Copy the lines of the items from the one containing "The image size is (1568, 772)." through the end of the items, swapping "puzzle-piece" for "jigsaw" and leaving everything else unchanged. Leave the pictures out.

'''

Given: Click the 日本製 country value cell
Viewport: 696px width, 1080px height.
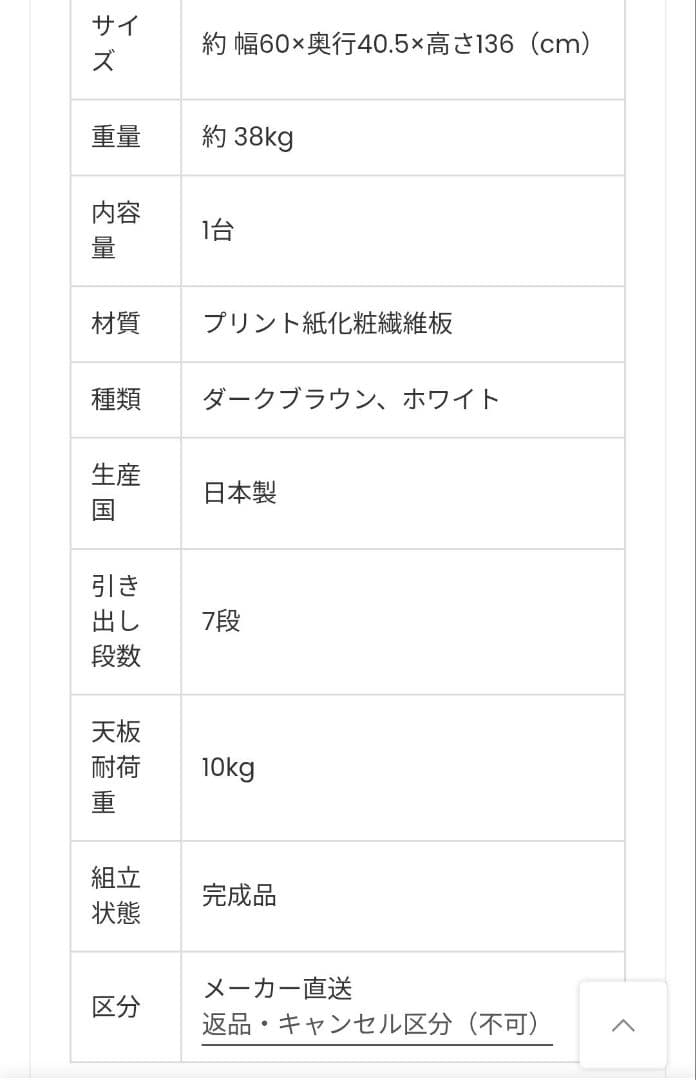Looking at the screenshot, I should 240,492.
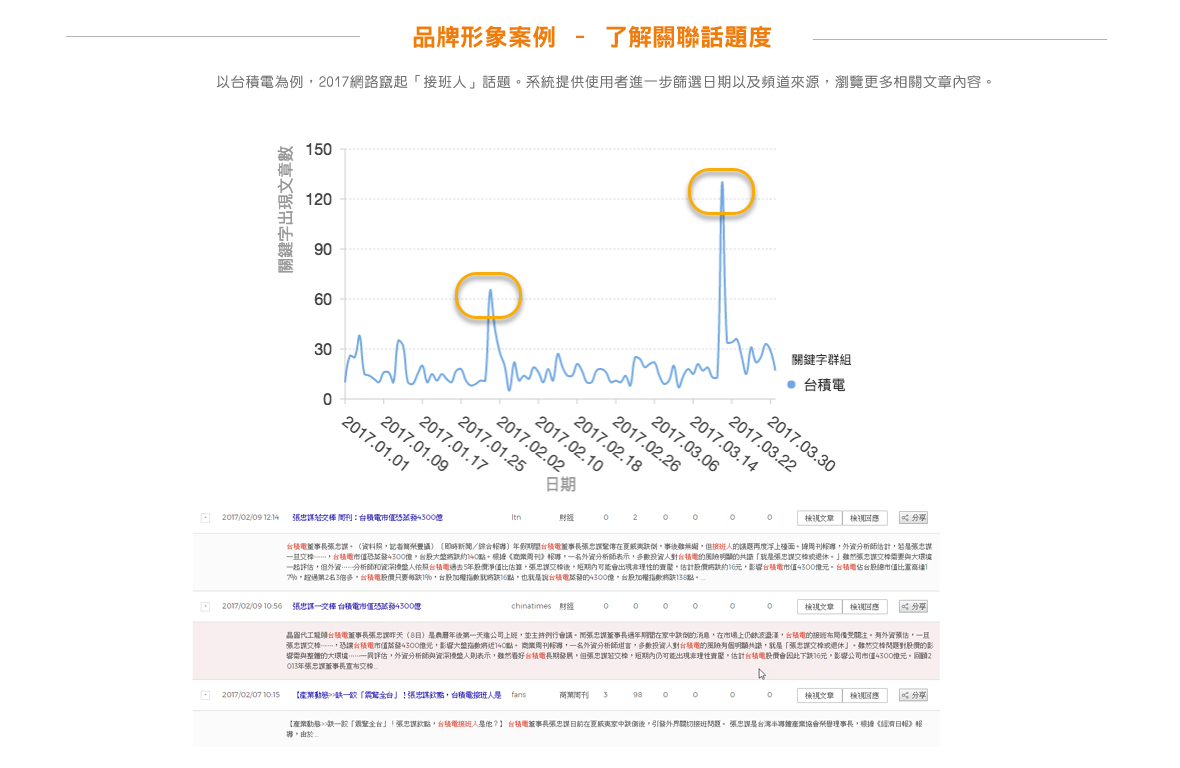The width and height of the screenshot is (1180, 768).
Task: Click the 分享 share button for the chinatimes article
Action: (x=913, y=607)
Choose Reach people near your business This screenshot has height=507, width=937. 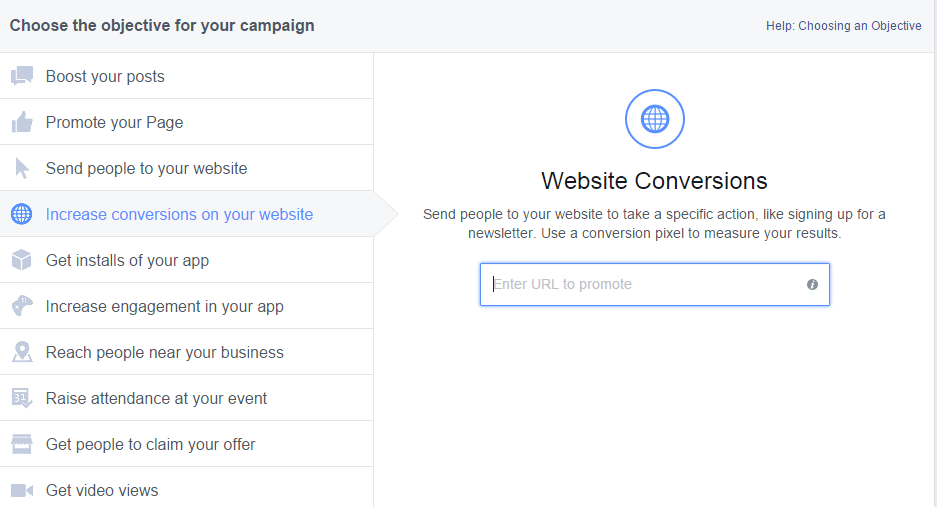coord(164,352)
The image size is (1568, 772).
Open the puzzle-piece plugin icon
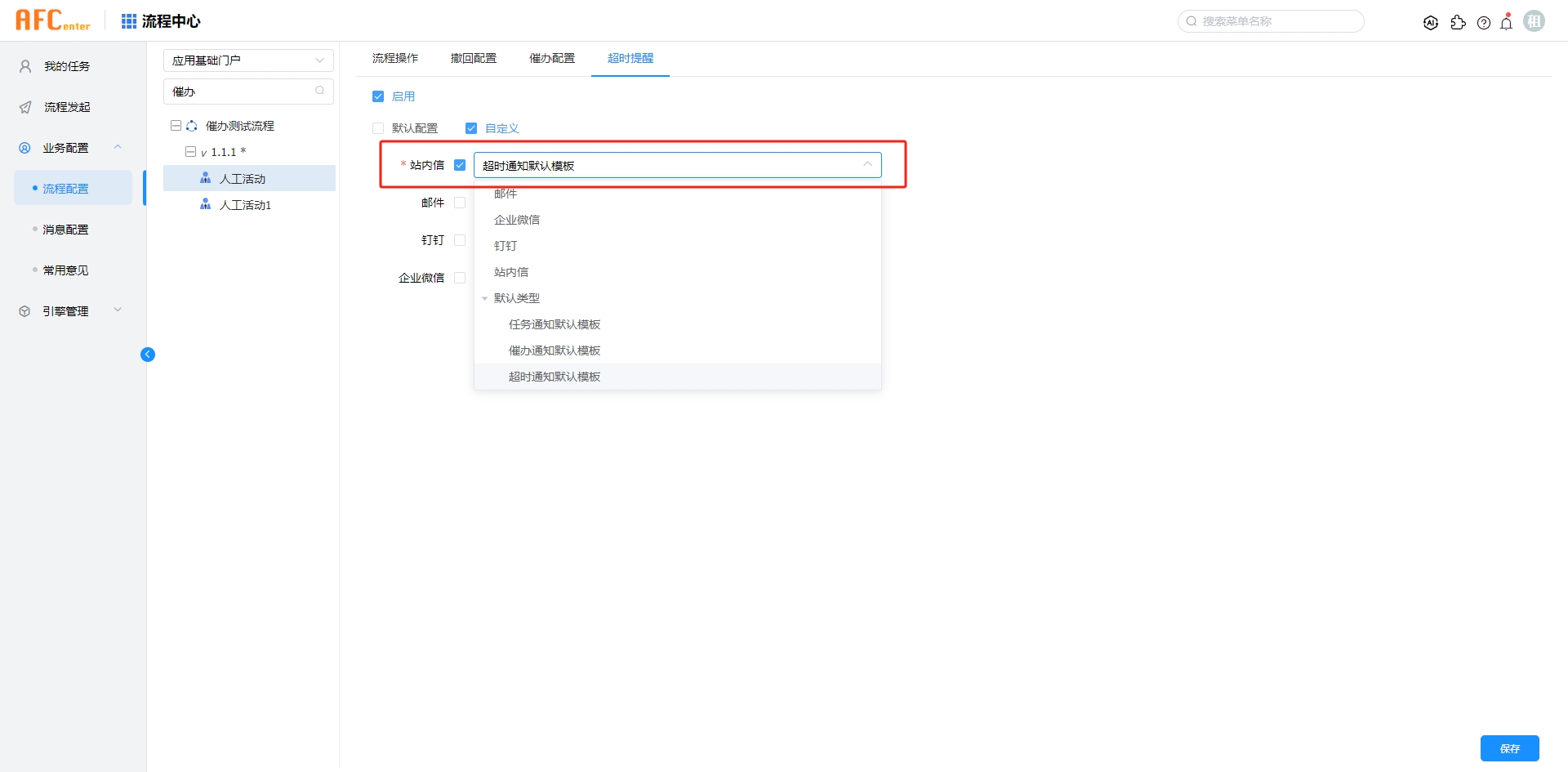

'''

#### COMPLETED EXERCISE
The image size is (1568, 772).
Open the jigsaw plugin icon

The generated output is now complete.